Provider-only with scope gating

{
  tools: {
    media: {
      audio: {
        enabled: true,
        scope: {
          default: "allow",
          rules: [
            { action: "deny", match: { chatType: "group" } }
          ]
        },
        models: [
          { provider: "openai", model: "gpt-4o-mini-transcribe" }
        ]
      }
    }
  }
}

Provider-only (Deepgram)

{
  tools: {
    media: {
      audio: {
        enabled: true,
        models: [{ provider: "deepgram", model: "nova-3" }]
      }
    }
  }
}

Notes & limits

  • Provider auth follows the standard model auth order (auth profiles, env vars, models.providers.*.apiKey).
  • Deepgram picks up DEEPGRAM_API_KEY when provider: "deepgram" is used.
  • Deepgram setup details: Deepgram (audio transcription).
  • Audio providers can override baseUrl, headers, and providerOptions via tools.media.audio.
  • Default size cap is 20MB (tools.media.audio.maxBytes).
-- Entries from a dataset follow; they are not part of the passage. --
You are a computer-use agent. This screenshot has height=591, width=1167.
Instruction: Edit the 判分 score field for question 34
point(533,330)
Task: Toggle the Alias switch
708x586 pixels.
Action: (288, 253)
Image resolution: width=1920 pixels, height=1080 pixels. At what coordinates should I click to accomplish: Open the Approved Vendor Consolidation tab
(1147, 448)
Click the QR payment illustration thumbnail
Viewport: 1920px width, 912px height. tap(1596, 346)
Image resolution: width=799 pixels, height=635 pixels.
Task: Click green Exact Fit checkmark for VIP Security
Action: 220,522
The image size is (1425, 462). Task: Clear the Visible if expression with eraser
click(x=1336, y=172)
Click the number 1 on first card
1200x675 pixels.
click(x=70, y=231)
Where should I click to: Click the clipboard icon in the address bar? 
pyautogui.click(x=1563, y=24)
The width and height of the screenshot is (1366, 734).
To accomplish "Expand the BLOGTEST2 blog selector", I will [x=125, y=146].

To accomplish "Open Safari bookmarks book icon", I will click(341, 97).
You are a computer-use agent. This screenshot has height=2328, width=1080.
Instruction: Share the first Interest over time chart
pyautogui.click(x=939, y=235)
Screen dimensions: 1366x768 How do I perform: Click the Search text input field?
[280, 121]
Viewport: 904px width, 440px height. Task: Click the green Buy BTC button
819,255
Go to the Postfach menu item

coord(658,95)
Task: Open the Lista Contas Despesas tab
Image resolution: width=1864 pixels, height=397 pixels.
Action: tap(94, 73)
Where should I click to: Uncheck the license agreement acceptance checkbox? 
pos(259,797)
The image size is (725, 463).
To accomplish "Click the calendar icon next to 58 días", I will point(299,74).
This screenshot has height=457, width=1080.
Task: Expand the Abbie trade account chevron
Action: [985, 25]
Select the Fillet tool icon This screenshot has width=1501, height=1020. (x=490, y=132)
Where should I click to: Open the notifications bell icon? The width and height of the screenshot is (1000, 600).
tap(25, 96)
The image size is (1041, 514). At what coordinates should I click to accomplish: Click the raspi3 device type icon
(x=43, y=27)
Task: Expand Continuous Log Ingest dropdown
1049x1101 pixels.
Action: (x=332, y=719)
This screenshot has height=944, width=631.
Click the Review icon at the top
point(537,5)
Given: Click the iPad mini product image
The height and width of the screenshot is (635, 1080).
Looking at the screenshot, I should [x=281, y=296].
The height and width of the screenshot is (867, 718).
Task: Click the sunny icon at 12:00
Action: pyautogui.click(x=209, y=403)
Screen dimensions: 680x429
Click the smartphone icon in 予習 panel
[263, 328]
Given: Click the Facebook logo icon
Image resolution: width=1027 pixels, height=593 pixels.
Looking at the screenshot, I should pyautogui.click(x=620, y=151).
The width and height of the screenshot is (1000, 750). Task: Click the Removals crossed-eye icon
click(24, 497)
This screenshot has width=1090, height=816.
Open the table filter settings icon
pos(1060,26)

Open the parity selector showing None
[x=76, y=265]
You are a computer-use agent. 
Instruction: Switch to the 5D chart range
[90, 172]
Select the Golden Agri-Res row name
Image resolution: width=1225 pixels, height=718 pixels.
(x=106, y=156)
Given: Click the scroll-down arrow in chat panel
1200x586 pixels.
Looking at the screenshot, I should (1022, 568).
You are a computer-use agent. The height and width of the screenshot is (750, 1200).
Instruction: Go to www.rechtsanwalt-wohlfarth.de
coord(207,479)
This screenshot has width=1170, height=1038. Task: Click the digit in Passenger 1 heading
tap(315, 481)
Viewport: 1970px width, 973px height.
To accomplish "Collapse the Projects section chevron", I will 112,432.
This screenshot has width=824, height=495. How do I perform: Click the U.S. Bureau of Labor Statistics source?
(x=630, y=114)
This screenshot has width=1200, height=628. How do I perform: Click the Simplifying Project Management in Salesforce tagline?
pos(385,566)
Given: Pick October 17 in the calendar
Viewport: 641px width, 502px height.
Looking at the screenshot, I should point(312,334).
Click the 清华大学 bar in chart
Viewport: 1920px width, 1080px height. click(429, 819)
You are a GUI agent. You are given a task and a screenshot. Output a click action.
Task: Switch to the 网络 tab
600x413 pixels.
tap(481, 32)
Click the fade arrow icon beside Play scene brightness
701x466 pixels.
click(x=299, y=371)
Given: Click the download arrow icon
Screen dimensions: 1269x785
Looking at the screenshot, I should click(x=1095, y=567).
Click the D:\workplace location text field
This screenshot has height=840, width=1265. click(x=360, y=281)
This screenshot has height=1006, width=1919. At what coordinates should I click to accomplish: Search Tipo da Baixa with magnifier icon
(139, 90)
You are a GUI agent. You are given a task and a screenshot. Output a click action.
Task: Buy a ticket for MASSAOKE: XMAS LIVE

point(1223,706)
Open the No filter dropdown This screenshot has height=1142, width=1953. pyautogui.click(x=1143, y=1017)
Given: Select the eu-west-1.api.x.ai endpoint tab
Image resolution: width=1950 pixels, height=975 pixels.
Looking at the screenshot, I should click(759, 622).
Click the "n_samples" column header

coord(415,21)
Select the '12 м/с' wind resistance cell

Oversize audio is skipped for that model and the next entry is tried.
  • Default maxChars for audio is unset (full transcript). Set tools.media.audio.maxChars or per-entry maxChars to trim output.
  • OpenAI auto default is gpt-4o-mini-transcribe; set model: "gpt-4o-transcribe" for higher accuracy.
  • Use tools.media.audio.attachments to process multiple voice notes (mode: "all" + maxAttachments).
  • Transcript is available to templates as {{Transcript}}.
  • CLI stdout is capped (5MB); keep CLI output concise.

Gotchas

  • Scope rules use first-match wins. chatType is normalized to direct, group, or room.
  • Ensure your CLI exits 0 and prints plain text; JSON needs to be massaged via jq -r .text.
  • Keep timeouts reasonable (timeoutSeconds, default 60s) to avoid blocking the reply queue.